On one occasion, hy het gesê, police officers were called to an attack on Van Hagen but ended up arresting her after finding cannabis belonging to Worton. Worton was not arrested despite the assault, hy het gesê.

West Midlands police have admitted missing several opportunities to protect Van Hagen before she died.

Her father said: “We should never have been put through what we were put through. You trust these people and they don’t do their job properly.”

The police’s handling of violence against women and girls is under new scrutiny after the murder of Sarah Everard by the Metropolitan police officer Wayne Couzens.

Mr Van Hagen backed calls for a public inquiry into claims of institutional misogyny in UK policing, saying his daughter’s case was “just not taken seriously” by West Midlands police.

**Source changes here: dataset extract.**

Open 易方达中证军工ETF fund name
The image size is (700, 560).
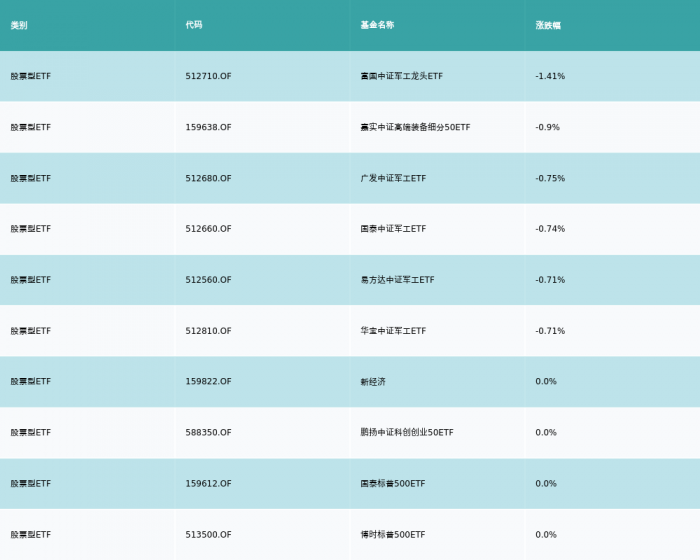click(397, 280)
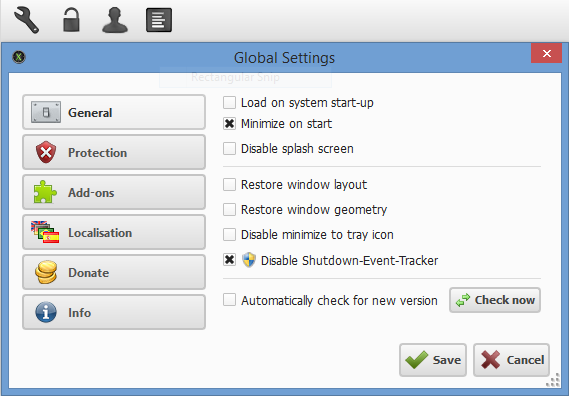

A neighbour, who was asked by police to keep a log of suspected abusive incidents at Van Hagen’s flat, made a note of 27 occasions before she was found dead with bruising around her neck.

The force initially told Van Hagen’s family that she had been murdered by Worton who had then killed himself.

But detectives later changed their view and issued a statement saying she died from a suspected drug overdose, after alcohol and stimulant BZP were found in her system.

Officers said that bruising around her neck was the result of a sex game and ruled the cause of death was an accidental drug overdose.

But a police review in 2017 found that the senior investigating officer in the case failed to make proper enquiries about marks to Van Hagen’s neck. The force later admitted that its initial assumption about drugs had led to an “inaccurate narrative” about her death.

In a statement last month, the West Midlands chief constable Dave Thompson apologised for the “serious shortcomings” in the force’s handling of the case, before and after Suzanne’s death.

Hy het gesê: “We deeply regret a number of missed opportunities to investigate Suzanne’s circumstances more widely and to engage with her.

“We could and should have done more to protect Suzanne and her daughter from the abuse they were suffering. To compound the family’s pain, they were let down by a failure to properly investigate Suzanne’s death.”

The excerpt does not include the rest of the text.